Most of us are familiar with the various EA frameworks, such as the Zachman Framework, The Open Group Architecture Framework (TOGAF) and the Department of Defense Architecture Framework (DoDAF). If you consider the Zachman Framework, you will find a reference to business process models. These are the processes that BPM is designing, improving and re-engineering. If you consider how best to satisfy the needs of these newly designed processes in today's Web environment, you obviously will consider SOA. Many people realize that SOA's potential lies in its ability to align software resources with business processes.

It is sometimes hard to discuss one of these strategic initiatives without referring to the other two. As these initiatives mature, each one is complementing the other, almost co-evolving as each develops. You might realize that these three initiatives share many common resources, or maybe you see a convergence of the three. If you consider how EA has matured from the very early days, it was sometimes referred to as "architecture in the dark." However, today, with the available EA frameworks and supporting software tools, it is "architecture by design." In a similar fashion, process modeling has grown up from independent, functional, stovepipe activity diagrams to well-defined, robust cross-functional process models. And here, again, several BPM suites of software are available. SOA is developing also, expecting to achieve reuse of IT assets, interoperability, scalability and shorter development lifecycles.

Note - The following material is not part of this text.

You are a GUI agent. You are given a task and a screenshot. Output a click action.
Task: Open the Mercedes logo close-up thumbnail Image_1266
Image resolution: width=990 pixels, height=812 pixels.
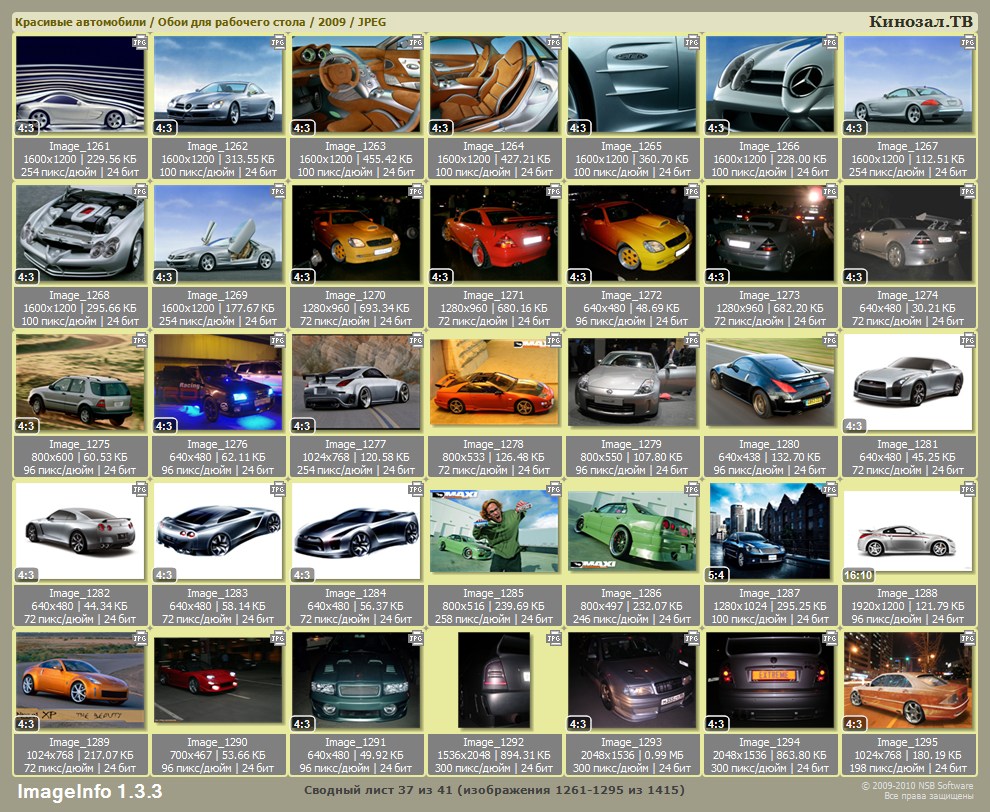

As these strategic initiatives continue to evolve, mature and converge, you will find that they share something in common; an architecture of the business. The Enterprise Business Architecture (EBA) is a blueprint of the enterprise built using architectural disciplines to improve performance. The IT community is no stranger to architecture development and engineering disciplines.

Perhaps it will seem strange to the business community that they too have a formal architecture that can be engineered. The EBA has a customer-centric focus coupled with a holistic view of the enterprise to deliver a value-creating system. It is built using value streams and integrated by connecting process inputs and outputs with their appropriate sources and destinations.

The EBA represents the convergence or unification of these three major initiatives. You cannot simply address one without the other, and you must consider each of these as part of a unified whole, not as loosely-defined standalone projects. The true potential of EA, BPM and SOA is in their unification through the EBA rather than as stand-alone corporate initiatives. With this kind of insight, you may find that you are creating higher profits, superior customer service and a competitive advantage for the enterprise.

Ralph Whittle is co-author of a book titled, Enterprise Business Architecture: The Formal Link between Strategy and Results, CRC Press 2004. He is a Strategic Business/IT Consultant and subject matter expert in Enterprise Business Architecture development and implementation. He has built Enterprise Business Architectures in various industries, such as manufacturing, healthcare, financial, and technology. He has worked in the IT industry for over 26 years, conducting engagements in enterprise business process modeling, strategic/tactical business planning, enterprise business requirements analysis, enterprise business architecture and IT architecture integration, strategic frameworks integration with systems development methodologies and IT service offering enhancement. He is a co-inventor of a patent for a Strategic Business/IT Planning framework.